=== Section Start ===

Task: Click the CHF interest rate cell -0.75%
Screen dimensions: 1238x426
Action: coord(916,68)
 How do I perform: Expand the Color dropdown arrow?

=== Section End ===
=== Section Start ===

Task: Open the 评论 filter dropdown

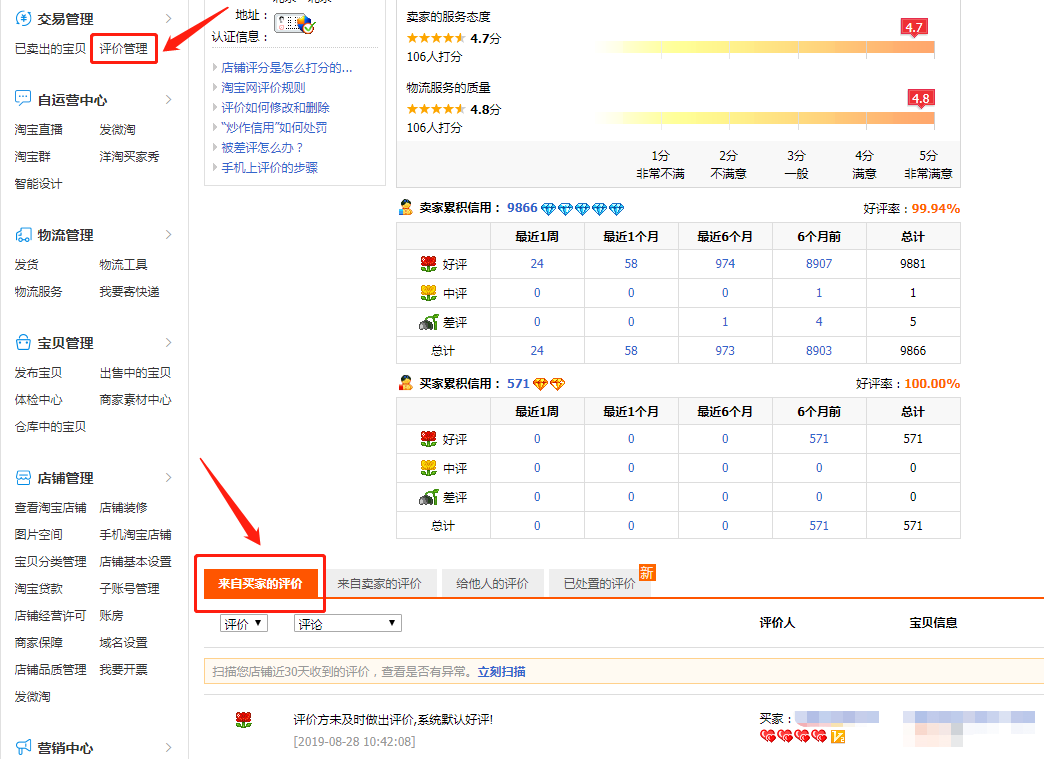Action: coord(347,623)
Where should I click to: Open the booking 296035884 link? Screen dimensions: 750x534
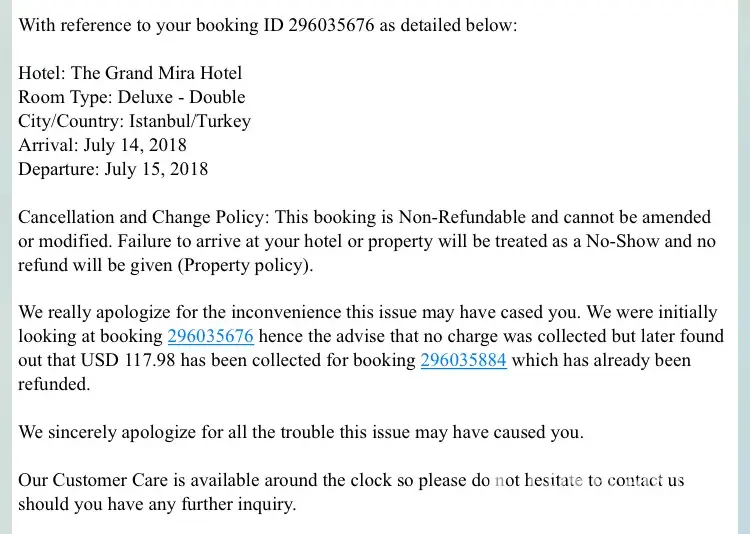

=== Section End ===

◆ **HOW TO COMPLETE THIS TASK**: All lines in the data above from the one with "Task: Click the CHF interest rate cell -0.75%" through the one with "How do I perform: Expand" must be repeated exactly, and no others.

◆ **RESULT BELOW**:
Task: Click the CHF interest rate cell -0.75%
Screen dimensions: 1238x426
Action: coord(916,68)
 How do I perform: Expand the Color dropdown arrow?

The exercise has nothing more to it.